Thursday, 31 May 2018

What we found when we got lost

After a winter that seemed to cancel out most of the spring, with the appearance of the sun we’ve been lucky enough to do a little travelling around the country. For me, more travel means more bookshop visits.

Whenever we go anywhere, I begin by researching the bookshops in the area – which ones do I already ‘know’ through Twitter and the like; where has been recommended; and what other treats are nearby? Then I move on to the surrounding area, is there another bookshop within half an hour of travel? Before finally planning the journey.

This last stage of travel preparation is the hardest because I try to balance the number of bookshops visited in relation to miles travelled, breaks, possible diversions, four or five random routes that might appeal to either of us at the time AND to consider what we might find after getting lost. Actually, it would all be a lot easier if we didn’t both have a knack for the last two.

For this week’s bookshop it was something along those lines that saw us accidentally end up in the right place at the wrong (or right) time, as we made our way from east to west across the south of England.

I’d picked out Archway Bookshop in Axminster as a possible stop off point on our long drive home from holiday, thinking it would be a good half-way point to stretch our legs and reinvigorate our minds. Instead, we ended up finding the bookshop by accident on the way to our holiday, when a random whim saw us follow a road sign thinking we were heading to the town famous for the Hovis advert.
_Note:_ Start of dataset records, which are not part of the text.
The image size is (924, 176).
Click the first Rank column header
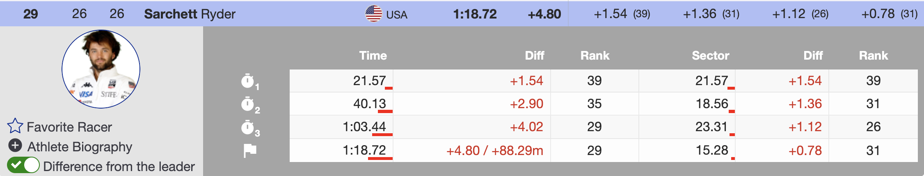[x=595, y=56]
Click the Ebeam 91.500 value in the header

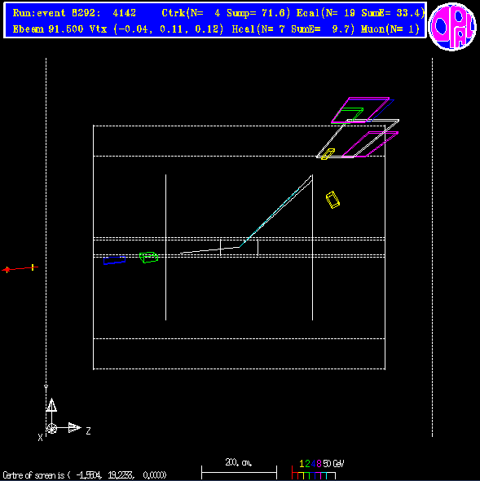point(48,29)
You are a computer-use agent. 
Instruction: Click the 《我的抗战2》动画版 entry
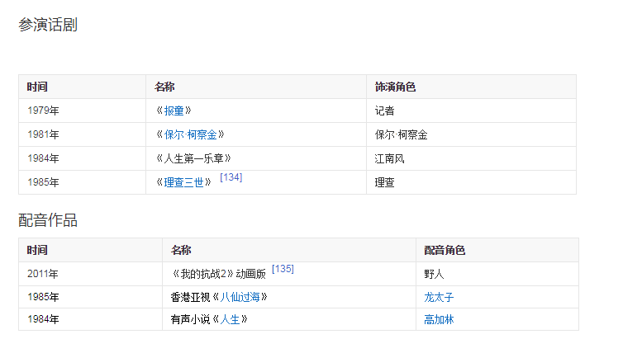[218, 274]

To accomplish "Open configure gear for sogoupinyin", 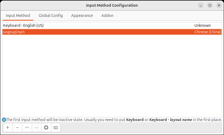I will pyautogui.click(x=46, y=128).
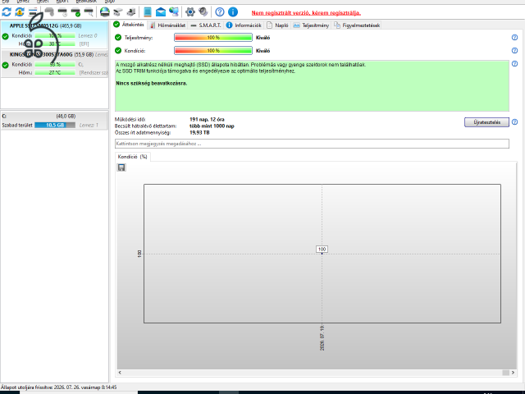Click the Kattintson megjegyzés comment field

pyautogui.click(x=312, y=144)
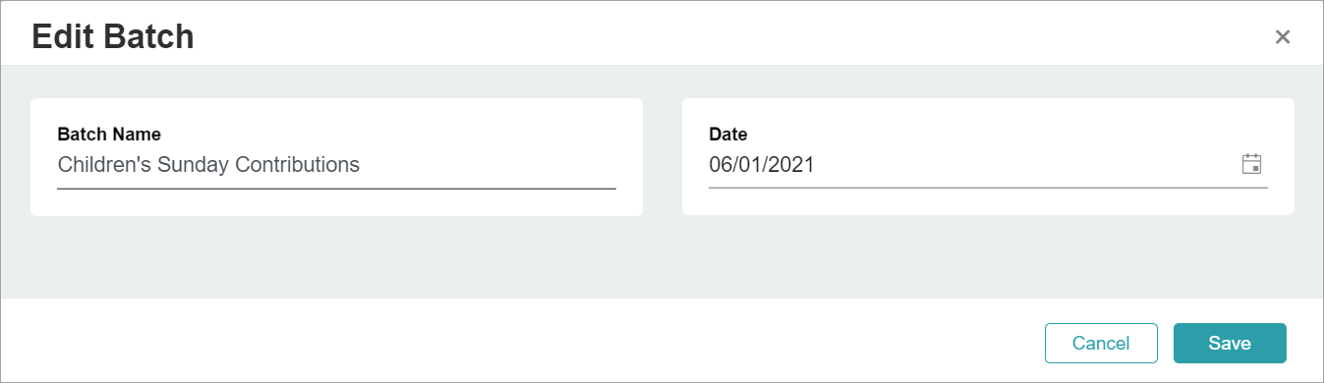Viewport: 1324px width, 383px height.
Task: Place cursor in "Children's Sunday Contributions" text
Action: pyautogui.click(x=208, y=165)
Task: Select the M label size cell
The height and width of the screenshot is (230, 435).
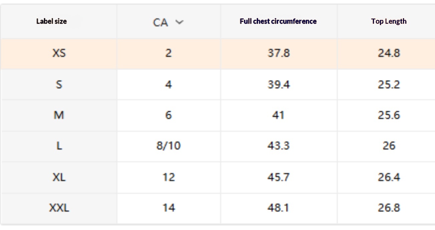Action: [59, 115]
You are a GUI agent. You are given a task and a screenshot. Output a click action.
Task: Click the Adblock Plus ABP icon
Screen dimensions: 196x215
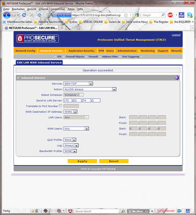pyautogui.click(x=170, y=15)
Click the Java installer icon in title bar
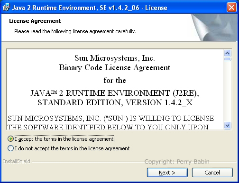The width and height of the screenshot is (239, 183). coord(6,8)
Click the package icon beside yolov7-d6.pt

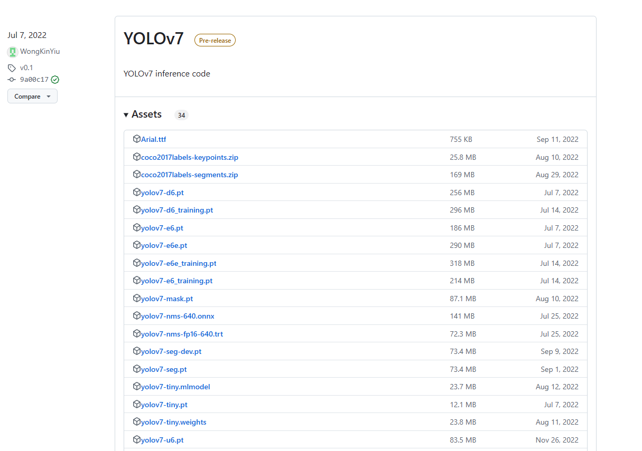137,193
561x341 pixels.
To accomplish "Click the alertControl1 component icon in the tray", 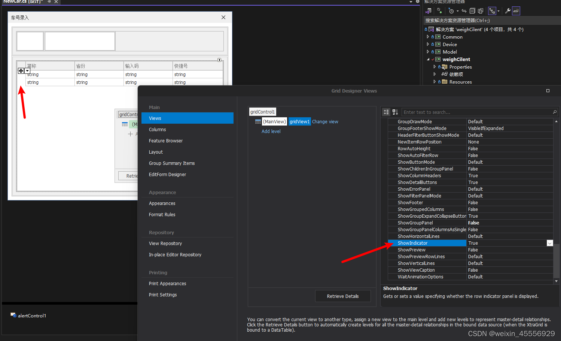I will (13, 316).
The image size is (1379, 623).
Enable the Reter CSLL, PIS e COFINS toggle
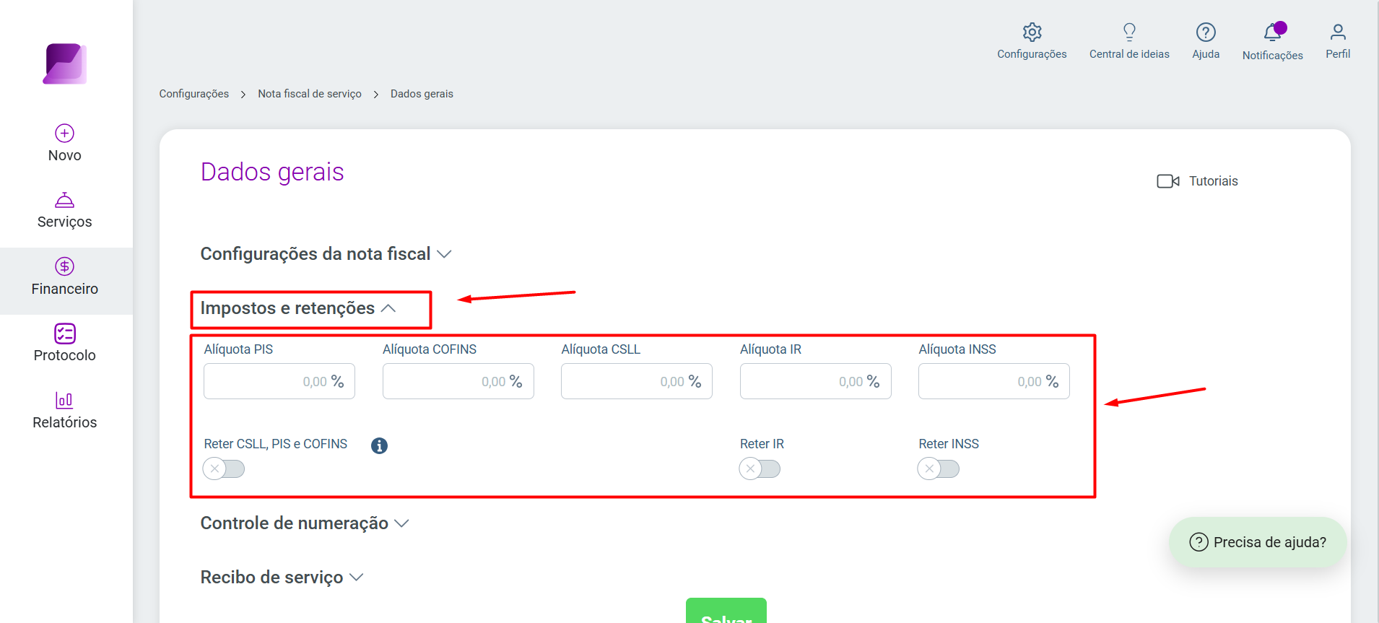coord(224,469)
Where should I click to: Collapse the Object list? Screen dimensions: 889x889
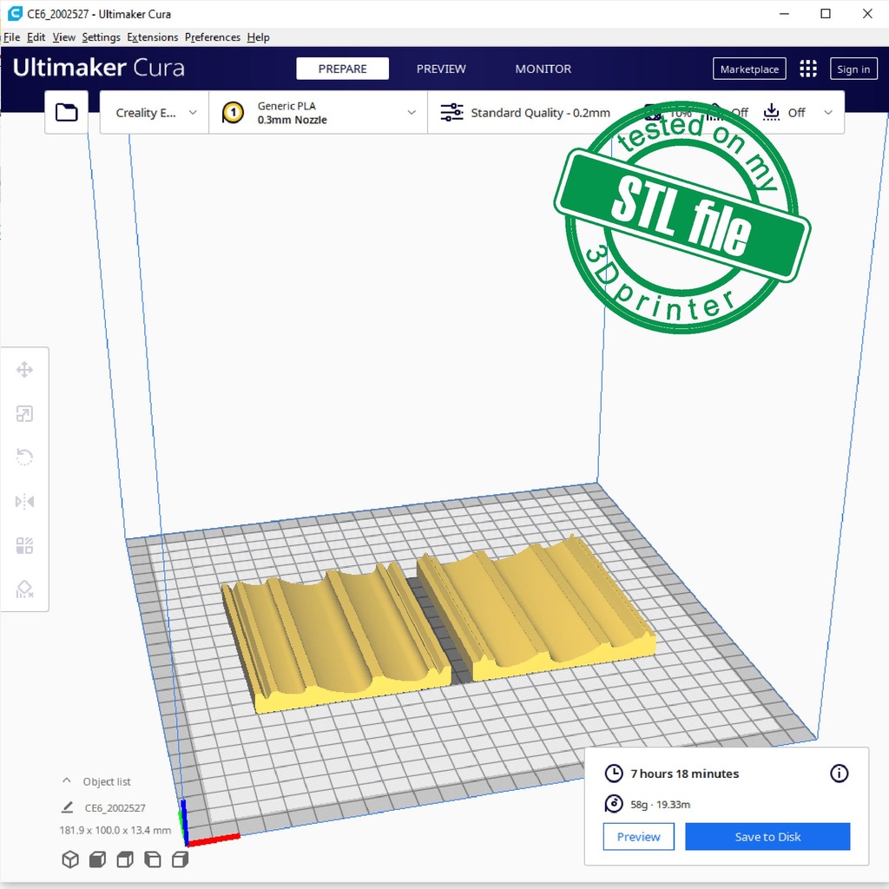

Which we later realised is actually miles away in Shaftesbury. Geography is not my strong point. In fact, we didn't even realise we were in the wrong place until we were walking around the town and Archway Bookshop came into view across the square.

The bookshop's blue sign just poked above the top of the raised area in front of us, bright enough to catch our eye, subtle enough to blend with the historic wall it's set within. The bookshop's name comes from its archway entrance, which is believed to have once been part of the walls of the abbey. In respect of the conservation area, the frontage is understated but that doesn't appear to matter in this market town. We soon discovered Archway Bookshop is popular with local readers.

Behind the subtle exterior is a wealth of books and bookshop knowledge. The first room opens into a second, larger and brighter area, where you have a choice of continuing back to the children's area or taking a striking metal staircase to the floor above. I'd never have imagined so many books could be found inside. I wandered between those first two rooms, where various fiction selections are housed, before exploring the non-fiction upstairs and soon realising I could get carried away during what was only meant to be a brief stopping point.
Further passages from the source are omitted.